Location
- Country: United States
- State: North Carolina
- County: Moore

Physical characteristics
- Source: Little River and Jackson Creek divide
- • location: about 0.5 miles east of West End, North Carolina
- • coordinates: 35°14′11″N 079°33′56″W﻿ / ﻿35.23639°N 79.56556°W
- • elevation: 530 ft (160 m)
- Mouth: Little River
- • location: about 1 mile west of Whispering Pines, North Carolina
- • coordinates: 35°15′55″N 079°23′54″W﻿ / ﻿35.26528°N 79.39833°W
- • elevation: 295 ft (90 m)
- Length: 11.13 mi (17.91 km)
- Basin size: 56.99 square miles (147.6 km^{2})
- • location: Little River
- • average: 33.26 cu ft/s (0.942 m^{3}/s) at mouth with Little River

Basin features
- Progression: Little River → Cape Fear River → Atlantic Ocean
- River system: Cape Fear River
- • left: unnamed tributaries
- • right: Joes Fork
- Bridges: Beulah Hill Church Road, Murdocksville Road, US 15, NC 22, Michael Road

= Nicks Creek (Little River tributary) =

Stream in North Carolina, USA

Nicks Creek is a 11.13 mi long 3rd order tributary to Little River in Moore County, North Carolina.

==Variant names==
According to the Geographic Names Information System, it has also been known historically as:
- Nick Creek

==Course==
Nicks Creek rises on the Little River and Jackson Creek divide about 0.5 miles east of West End in Moore County, North Carolina.

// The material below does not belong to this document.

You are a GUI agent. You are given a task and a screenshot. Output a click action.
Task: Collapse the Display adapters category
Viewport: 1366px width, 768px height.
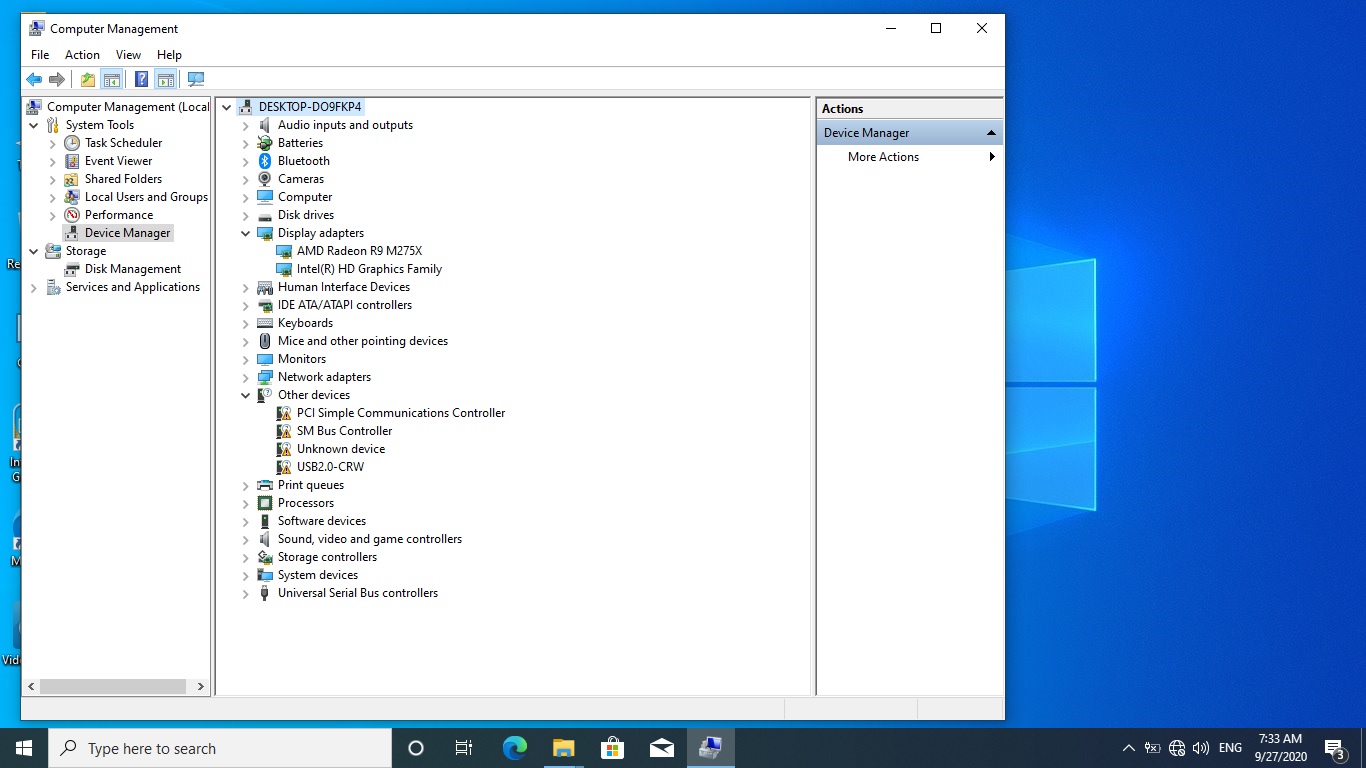(x=246, y=233)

Nicks Creek then flows easterly to meet the Little River about 1 mile east of Whispering Pines.

==Watershed==
Nicks Creek drains 56.99 sqmi of area, receives about 49.3 in/year of precipitation, has a topographic wetness index of 437.66 and is about 46% forested. Nicks Creek is classed as WS-III in terms of water quality.